- Born: September 24, 1810 East Windsor, Connecticut
- Died: February 10, 1891 (aged 80) Northampton, Massachusetts
- Education: Trinity College; Harvard University;
- Occupations: Lawyer; Planter; Businessman;
- Spouse: Sophia Peck Watson
- Children: 5
- Relatives: Sereno Watson (brother)

= Henry Watson Jr. =

American lawyer (1810–1891)

Henry Watson Jr. (1810-1891) was an American lawyer, plantation owner and businessman.

==Biography==

===Early life===
Henry Watson Jr. was born on September 24, 1810, in East Windsor, Connecticut. His father was Henry Watson and his mother, Julia (Reed) Watson. His brother, Sereno Watson, became a renowned botanist. He had six other brothers and one sister.
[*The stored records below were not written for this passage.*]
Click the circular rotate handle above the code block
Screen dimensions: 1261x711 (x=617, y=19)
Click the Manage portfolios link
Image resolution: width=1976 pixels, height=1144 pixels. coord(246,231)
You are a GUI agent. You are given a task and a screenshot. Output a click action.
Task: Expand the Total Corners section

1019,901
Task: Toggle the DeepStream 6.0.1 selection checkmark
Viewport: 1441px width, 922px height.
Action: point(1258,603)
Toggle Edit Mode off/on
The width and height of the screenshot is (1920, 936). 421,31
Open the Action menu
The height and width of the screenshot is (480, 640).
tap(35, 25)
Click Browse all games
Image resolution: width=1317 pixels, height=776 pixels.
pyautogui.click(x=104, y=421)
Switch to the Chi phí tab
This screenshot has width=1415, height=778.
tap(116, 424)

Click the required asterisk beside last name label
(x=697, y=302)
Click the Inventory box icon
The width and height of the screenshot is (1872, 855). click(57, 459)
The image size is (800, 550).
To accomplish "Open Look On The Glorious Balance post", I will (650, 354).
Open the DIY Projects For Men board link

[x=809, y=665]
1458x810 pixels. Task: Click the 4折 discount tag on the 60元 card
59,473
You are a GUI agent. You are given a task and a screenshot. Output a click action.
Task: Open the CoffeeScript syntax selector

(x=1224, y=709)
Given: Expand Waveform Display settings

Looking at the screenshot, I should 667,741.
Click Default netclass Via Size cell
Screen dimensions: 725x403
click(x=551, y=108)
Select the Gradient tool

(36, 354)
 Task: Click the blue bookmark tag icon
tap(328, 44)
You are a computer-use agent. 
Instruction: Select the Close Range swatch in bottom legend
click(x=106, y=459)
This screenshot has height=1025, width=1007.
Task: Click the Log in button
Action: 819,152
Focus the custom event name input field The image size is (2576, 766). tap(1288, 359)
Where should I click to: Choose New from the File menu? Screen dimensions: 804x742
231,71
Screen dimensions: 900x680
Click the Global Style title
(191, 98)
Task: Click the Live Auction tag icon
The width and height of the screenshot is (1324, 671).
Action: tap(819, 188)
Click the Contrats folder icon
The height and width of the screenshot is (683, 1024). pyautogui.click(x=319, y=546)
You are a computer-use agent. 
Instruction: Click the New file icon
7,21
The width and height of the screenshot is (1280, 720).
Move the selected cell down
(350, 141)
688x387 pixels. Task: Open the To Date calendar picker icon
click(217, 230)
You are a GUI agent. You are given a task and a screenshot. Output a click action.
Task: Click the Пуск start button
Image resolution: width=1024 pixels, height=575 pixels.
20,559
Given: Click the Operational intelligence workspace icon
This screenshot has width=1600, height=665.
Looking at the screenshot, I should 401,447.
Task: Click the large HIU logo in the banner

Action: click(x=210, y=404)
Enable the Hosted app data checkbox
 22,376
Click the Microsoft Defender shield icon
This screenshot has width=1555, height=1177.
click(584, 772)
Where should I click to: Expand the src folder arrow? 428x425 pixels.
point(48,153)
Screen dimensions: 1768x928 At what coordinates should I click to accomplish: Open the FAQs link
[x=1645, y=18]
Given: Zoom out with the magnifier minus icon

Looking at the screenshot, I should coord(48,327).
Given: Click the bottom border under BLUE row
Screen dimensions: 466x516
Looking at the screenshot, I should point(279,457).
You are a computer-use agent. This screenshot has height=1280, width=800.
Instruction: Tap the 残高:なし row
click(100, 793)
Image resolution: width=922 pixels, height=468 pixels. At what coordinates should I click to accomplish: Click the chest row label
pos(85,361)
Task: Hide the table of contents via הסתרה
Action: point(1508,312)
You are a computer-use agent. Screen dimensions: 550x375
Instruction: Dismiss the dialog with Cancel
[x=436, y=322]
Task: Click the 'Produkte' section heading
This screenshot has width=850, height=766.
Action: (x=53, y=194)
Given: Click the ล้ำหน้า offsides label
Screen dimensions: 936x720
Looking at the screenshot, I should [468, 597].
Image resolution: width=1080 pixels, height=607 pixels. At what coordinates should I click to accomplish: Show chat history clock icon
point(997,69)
He graduated from Trinity College in Hartford, Connecticut, and Harvard University in Cambridge, Massachusetts. At Harvard, Professor John Collins Warren (1778–1856) taught him scientific racism, which would pave the way for his future career as a slaveowner. Shortly after graduation, he moved to Mobile, Alabama, to find work as a teacher in an academy or on a plantation in the affluent American South. Unable to find work even after meeting Henry Clay Sr. (1777–1852), he returned to the North by riding on horseback with his friend Caleb Mills (1806–1879), where they observed the ruins of Native American settlements. He then studied the Law under Henry Barnard (1811–1900).

===Career===
By 1834, he settled in Greensboro, Alabama. At first he longed to return home to Connecticut, but he soon became a successful lawyer. He went on to purchase a 1,500-acre plantation in Newbern, Alabama, and up to 200 slaves, making him one of the largest slaveholders in Alabama at the time. He became an outspoken proponent of slavery. He founded the Planter's Insurance Company and served as its president. He also owned shares in the Ohio Land Company, and his wealth increased significantly as a result of the Panic of 1837. Prior to the Civil War, he was part of the "planter elite." He spent much of his time at the resort town of White Sulphur Springs, West Virginia, and in New York City.

During the American Civil War of 1861–1865, he lived in Europe. As early as 1861, he said, "I wish the Union could be preserved" and he likened secession to a family feud.

After the war, he was unable to produce as much cotton as before, as worker productivity had decreased significantly and slavery was no longer an option, especially due to the ubiquitous presence of Union League members. He also complained that former female slaves no longer wanted to work, and had become "idle," wanting to act like ladies supported by their husbands. Instead, he decided to rent small plots of his plantation land through sharecropping.

===Personal life===
He married Sophia (Peck) Watson (1821–1860), the daughter of Frederick and Eliza Peck of Greensboro, Alabama. They had five children.

His nephew, Julius A. Reed, worked as a tutor on the plantation of John Perkins Jr. (1819–1885) in Natchez, Mississippi.

===Death===
He died on February 10, 1891, in Northampton, Massachusetts.